#### Passage to read:
91 F.4th 342
5th Cir.2024Background
- The Consumer Product Safety Commission (CPSC) is an independent federal agency, structured as a five-member board, whose members can only be removed by the President for cause.
- By Two, L.P. and Consumers’ Research submitted FOIA requests to the CPSC, were denied certain information and fee waivers, and challenged the Commission’s structure as violating Article II separation of powers.
- Plaintiffs argued CPSC’s for-cause removal protections are unconstitutional following the Supreme Court’s 2020 decision in Seila Law, because CPSC exercises substantial executive power.
- The District Court sided with plaintiffs, holding CPSC’s structure unconstitutional and issuing a declaratory judgment.
- The CPSC appealed, arguing existing Supreme Court precedent (notably Humphrey’s Executor) still controls.
- The Fifth Circuit reversed, holding Humphrey’s Executor remains binding on multimember agencies like CPSC, and that more than just for-cause removal is required for a constitutional violation.

#### Given material:
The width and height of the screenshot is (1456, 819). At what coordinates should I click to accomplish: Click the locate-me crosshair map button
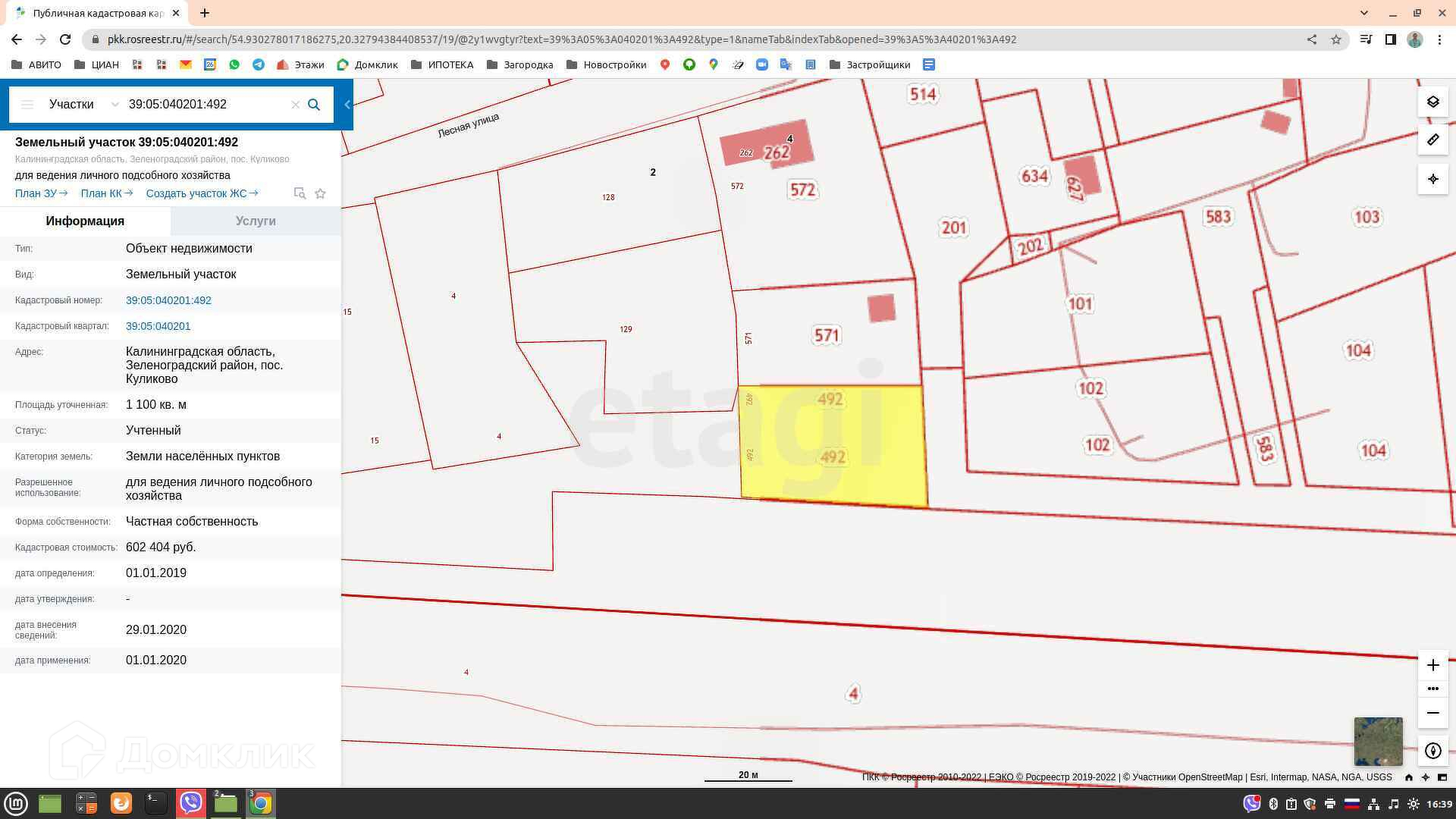click(1432, 180)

#### Direction:
Name every court that the case summary above mentions.

#### Answer to this task:
The Supreme Court, the District Court, and the Fifth Circuit.